La fiscalité des nouveaux immigrants en Israël et des Résidents israéliens de retour : En septembre 2008, en vue des 60 ans de l’Etat d’Israël, le gouvernement a mis en place une réforme fiscale d’envergure destinée aux nouveaux immigrants (Olim Hadachim) ainsi qu’aux citoyens israéliens de retour sur le sol israélien (Tochav Hozer). Le but de cette réforme était clairement annoncé : faire revenir en Israël les juifs du monde et les citoyens israéliens exilés par milliers à l’étranger.

Jusqu’à cette réforme, les tochav hozer ne bénéficiaient que de très peu d’avantages comparés à ceux dont bénéficiaient les nouveaux immigrants. La nouvelle réforme fiscale rapproche le statut du tochav hozer de celui de nouvel immigrant.

Les citoyens israéliens de retour en Israël et pouvant bénéficier des nouveaux avantages fiscaux sont ceux qui :

  • Ont résidé pendant au moins 10 ans à l’étranger depuis leur départ d’Israël ;
  • Sont retournés en Israël au cours de 2008-2009
  • Sont des non-résidents fiscaux au 1er janvier 2008

La réforme met en place un ensemble d’exemptions fiscales pour les nouveaux immigrants et pour les citoyens de retour en Israël. Les nouveaux immigrants bénéficieront de l’exemption de taxes et de déclarations pour une période de dix ans, pour tous types de biens et de revenus en provenance de l’étranger. Les citoyens israéliens de retour bénéficieront des mêmes avantages pour une période de 5 ans.

L’exemption fiscale concerne tous types de revenus perçus à l’étranger et notamment :

  • les salaires,
  • les bénéfices d’une entreprise,
  • les revenus professionnels,
  • les intérêts,
  • les dividendes,
  • les locations,
  • les redevances en provenance de l’étranger et même des capitaux acquis par la vente de biens situés en dehors d’Israël.

La grande innovation de cette réforme concerne le domaine des entreprises. En effet, les entreprises gérées en totalité ou en partie par un nouvel immigrant ou un citoyen de retour auront le statut de sociétés non résidentes fiscalement en Israël et seront exonérées de déclarations d’impôts en Israël, à condition que les bénéfices de ces sociétés soient réalisés à l’étranger. A priori, cela concerne autant les entreprises dont le siège social se trouve à l’étranger que celle dont le siège social se trouve en Israël. Le critère étant pris en compte pour l’exemption étant que les bénéficies doivent être produits à l’étranger.

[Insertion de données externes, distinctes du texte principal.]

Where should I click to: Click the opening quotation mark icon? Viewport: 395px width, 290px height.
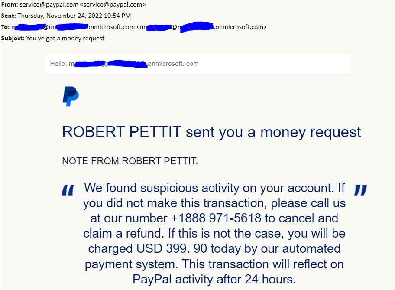point(68,190)
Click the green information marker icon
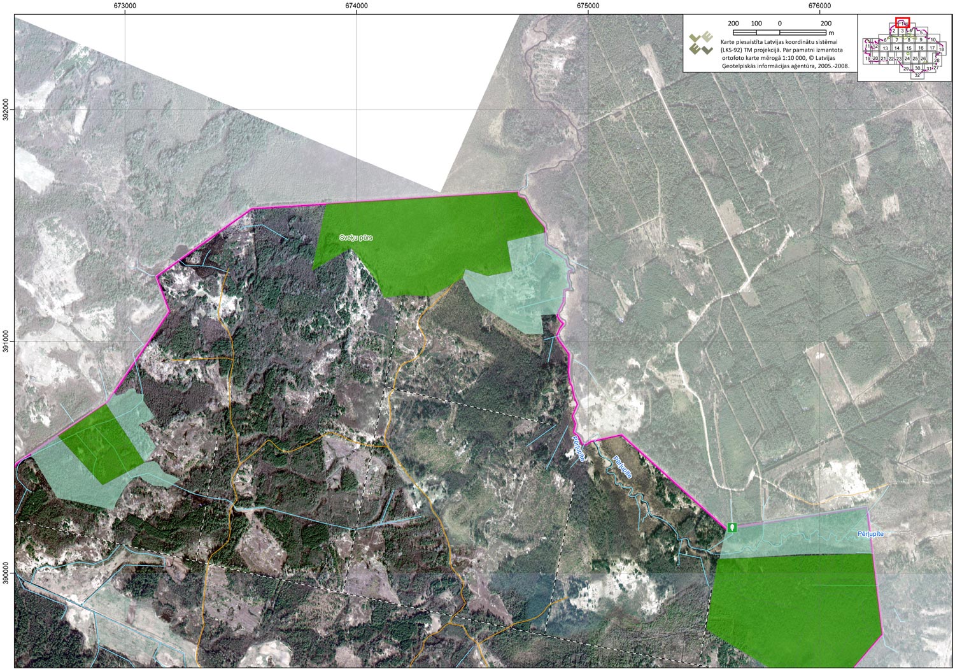The height and width of the screenshot is (669, 955). click(x=733, y=527)
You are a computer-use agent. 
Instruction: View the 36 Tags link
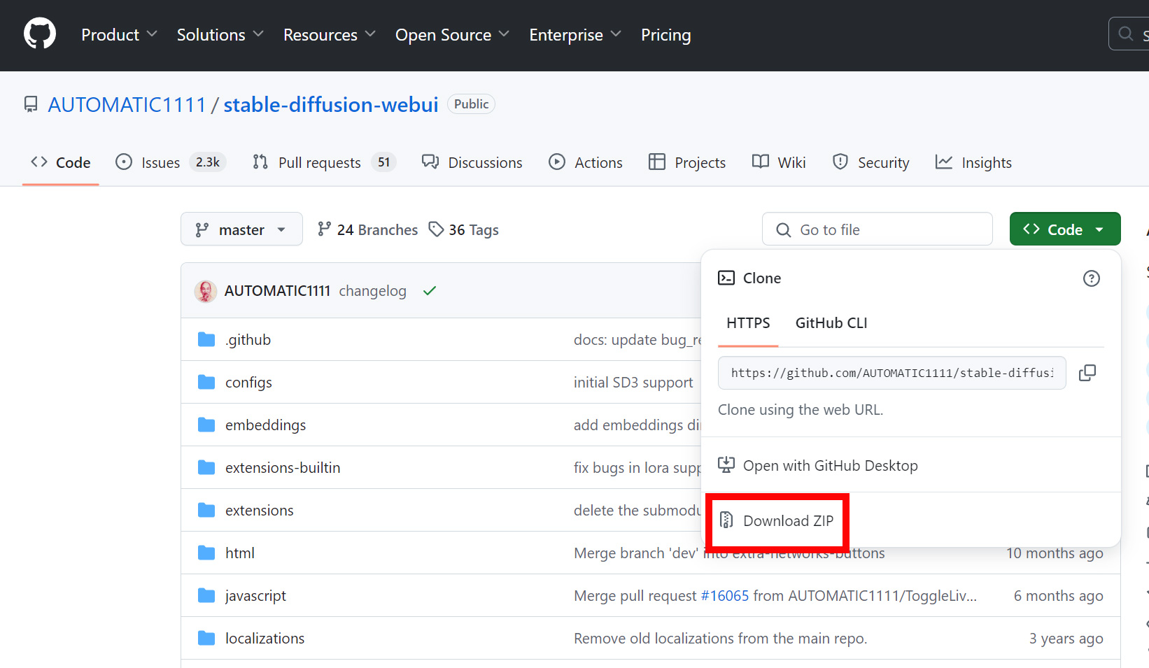[464, 229]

Par voie de conséquence de ce qui précède, les entrepreneurs ayant des revenus de source étrangère ne sont pas tenus de déclarer ces revenus.

Une grande nouveauté de cette réforme est également la possibilité pour le nouvel immigrant ou citoyen israélien de retour de choisir dans l’année de son retour le statut fiscal qu’il souhaite se voir appliquer. Ils peuvent ainsi demander de bénéficier du statut de non résident fiscal israélien pendant la première année de leur Alyah.

Par ailleurs, il faut signaler qu’au-delà des exemptions octroyées et de la fiscalité des nouveaux immigrants en Israël et pour les citoyens israéliens de retour, il a été créé un ensemble d’aide à l’intégration et à la création d’entreprise, au transfert d’une entreprise étrangère en Israël ainsi qu’un service d’aide à la recherche ou à la formation professionnelle.

Pour conclure, nous reprendrons les propos du Ministre de l’intégration, Eli Aflalo, qui voit en ces réformes pour la fiscalité des nouveaux immigrants en Israël et des Résidents israéliens une véritable révolution, celle qui pour la première fois combine sionisme et principes éthiques financièrement valides. Les charges fiscales a-t-il déclaré, ont toujours constitué un obstacle majeur pour les immigrants et les Israéliens résidant à l’étranger. La levée de cet obstacle produira une importante augmentation du nombre d’immigrants et doublera le nombre d’Israéliens retournant au pays [1].